- EXERCISE:
Write out the stretch of lines below that begins at the line with "You are a GUI" and ends at the line with "The image size is (373, 646).", including both, exactly as given and nothing more.

Collected data
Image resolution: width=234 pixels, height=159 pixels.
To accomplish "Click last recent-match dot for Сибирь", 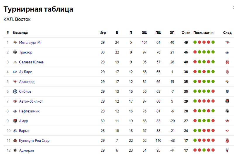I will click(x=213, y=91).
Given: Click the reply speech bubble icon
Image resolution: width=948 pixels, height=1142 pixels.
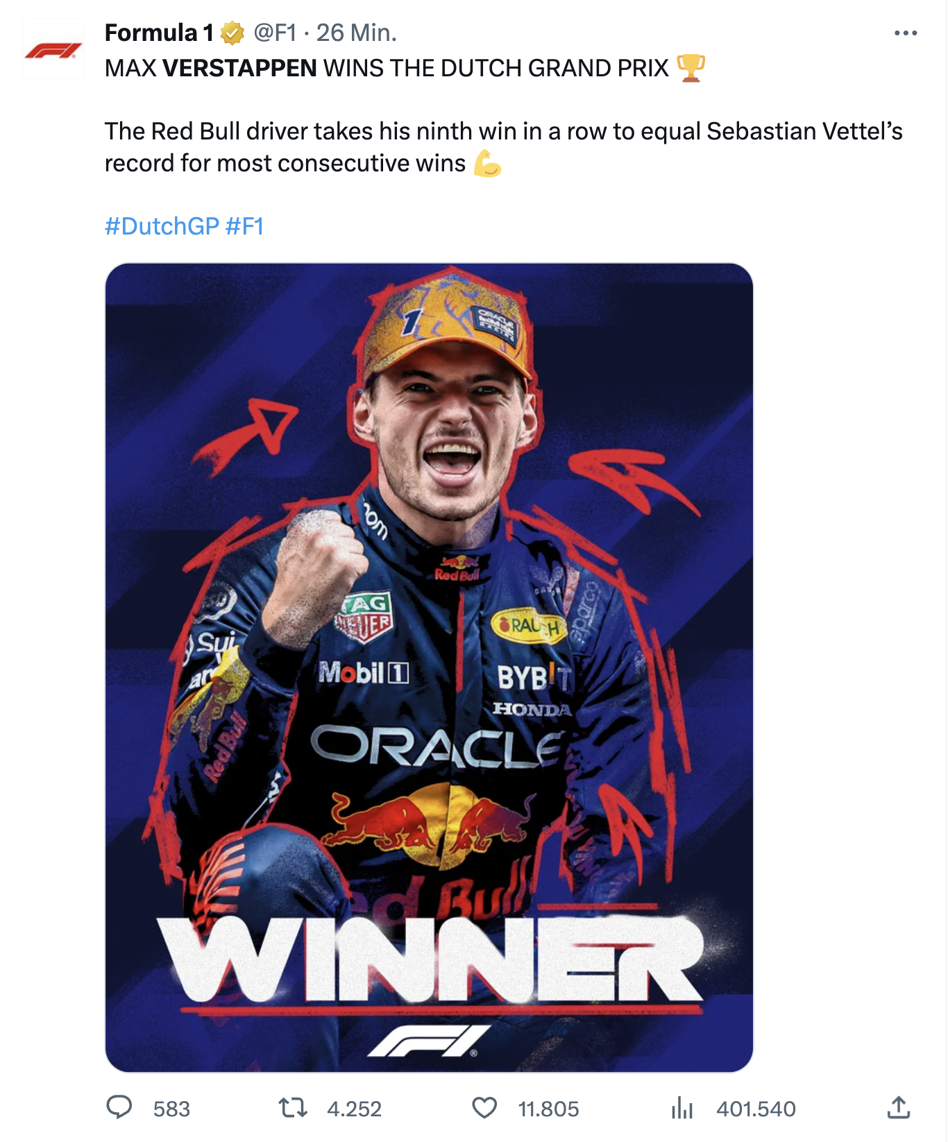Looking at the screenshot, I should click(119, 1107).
---
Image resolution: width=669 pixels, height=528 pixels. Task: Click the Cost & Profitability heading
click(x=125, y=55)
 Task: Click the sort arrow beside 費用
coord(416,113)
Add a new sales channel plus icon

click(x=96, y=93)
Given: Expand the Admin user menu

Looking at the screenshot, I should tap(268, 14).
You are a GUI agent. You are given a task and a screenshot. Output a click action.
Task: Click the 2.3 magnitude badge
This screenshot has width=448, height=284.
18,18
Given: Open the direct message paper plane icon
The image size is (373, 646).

- TASK ANSWER:
You are a GUI agent. You are given a task and a screenshot. Output a click action.
Task: Click the 2.3 magnitude badge
This screenshot has width=448, height=284.
18,18
Given: Open the direct message paper plane icon
The image size is (373, 646).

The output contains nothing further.